Tränke
Wie schon aus der DSZ .../02 zu entnehmen (Wasserfass auf Wohnwagengestell), war es notwendig, eine „Dosierung" für das Wasser zu bekomen. Eine feste Tränke am Fass hätte bedingt, dass der Wagen direkt auf der Weide steht; ein Nachfüllen bzw. Abholen hätte immer die Öffnung der Koppel nach sich gezogen. Ich wollte jedoch einerseits in der Lage sein, den Wagen einfach anzukoppeln und dann wegfahren, um Wasser zu holen. Andewrerseits sollte in der Tränke selbst immer frisches Wasser sein. Somit blieb nichts anderes übrig, als vom Wasserfass einen Schlauch unter den E-Zaun auf die Wiese zu legen. Und dann?
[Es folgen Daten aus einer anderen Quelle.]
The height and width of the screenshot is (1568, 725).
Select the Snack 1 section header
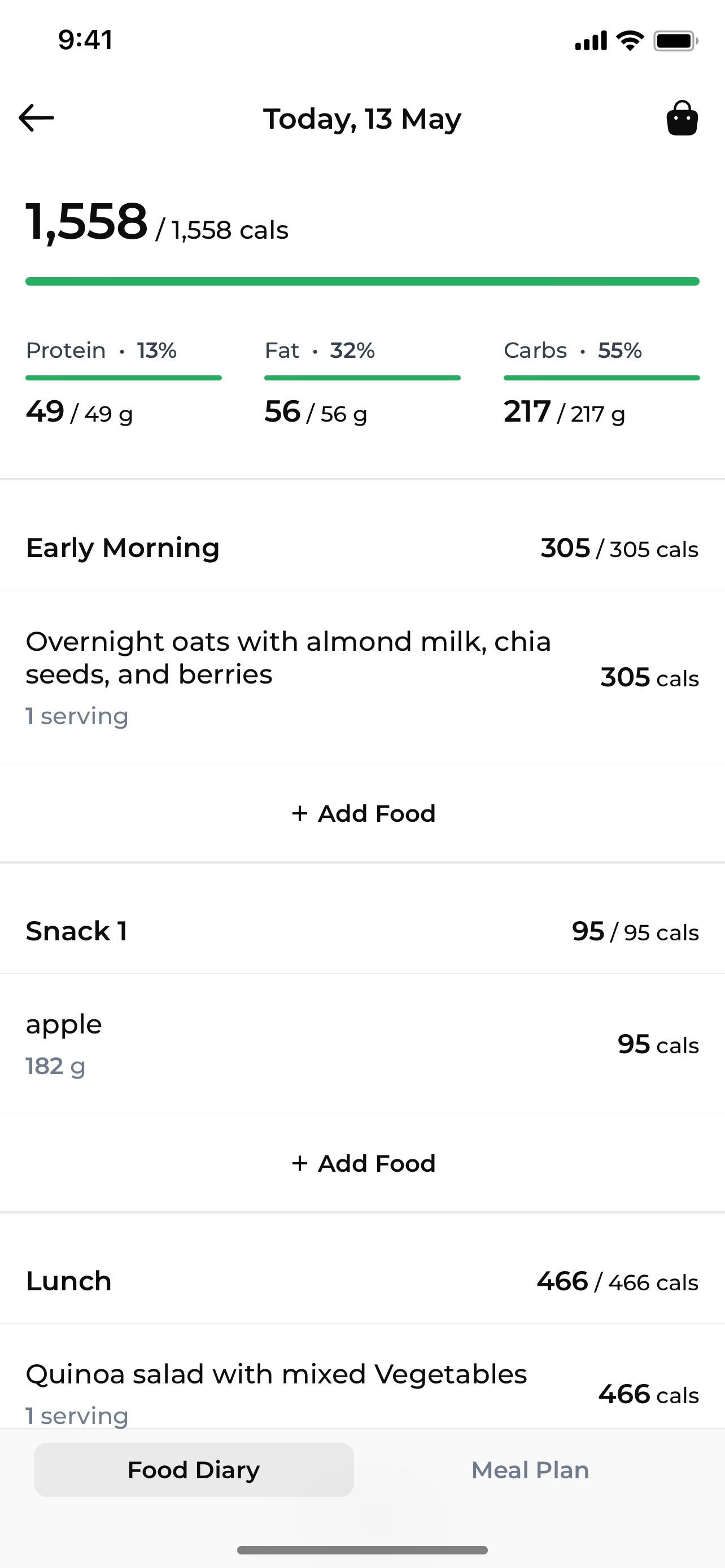tap(363, 931)
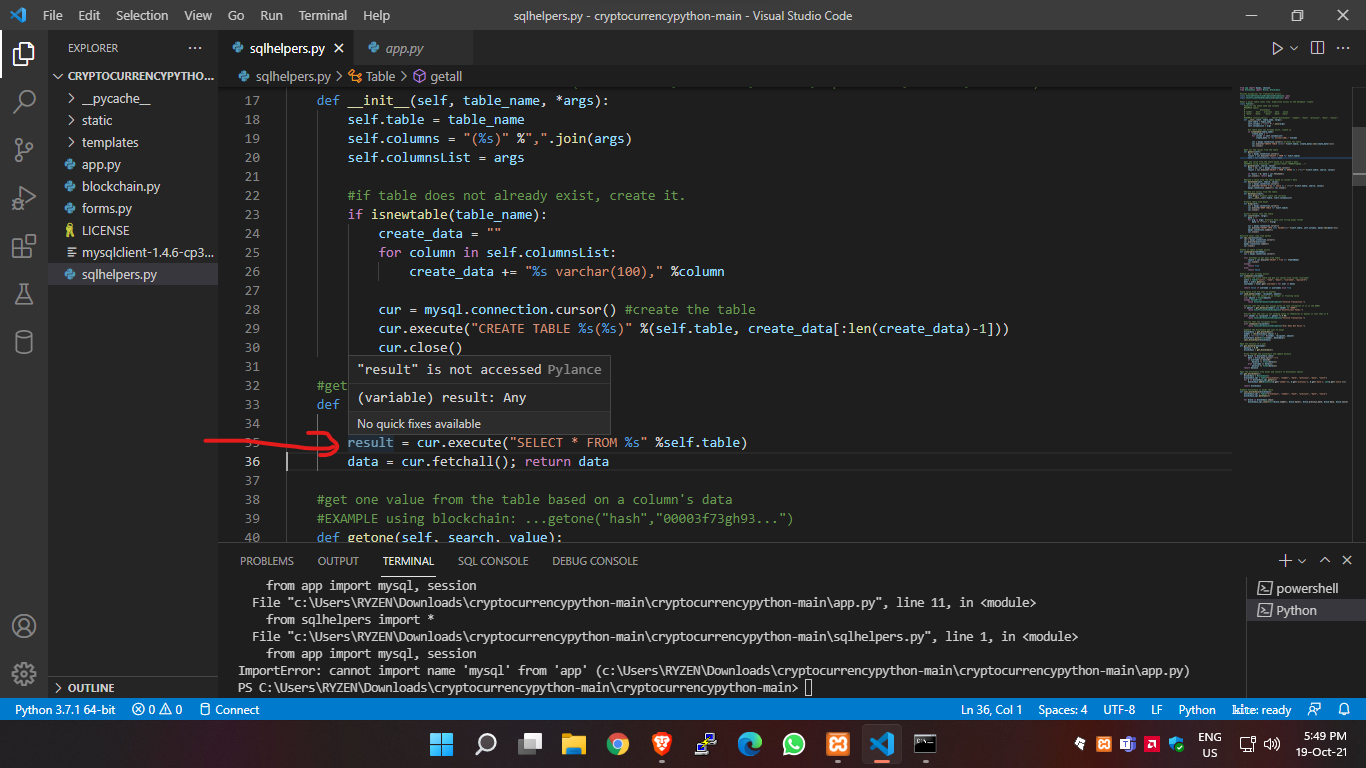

Mir schwebte so was ähnlich wie der Vorratsbehälter der Toilettenspülung vor, d.h. der Zulauf des Wassers in den Vorratsbehälter wird durch ein Schwimmerventil geregelt.
Bei einem gut sortierten Betrieb habe ich noch so ein Gestänge mit Schwimmer bekommen. Ein ausrangierter Kanister (sollte nicht unter 30l sein) wird aufgeschnitten, ein Loch gebohrt, Schlauch bzw. Ventil ein gebaut – fertig.
Der Kanister wurde über dem Schwimmer nicht komplett aufgeschnitten, also ein Steg gelassen, um den Schafen möglichst wenig Angriffs- bzw. Spielfläche zu bieten.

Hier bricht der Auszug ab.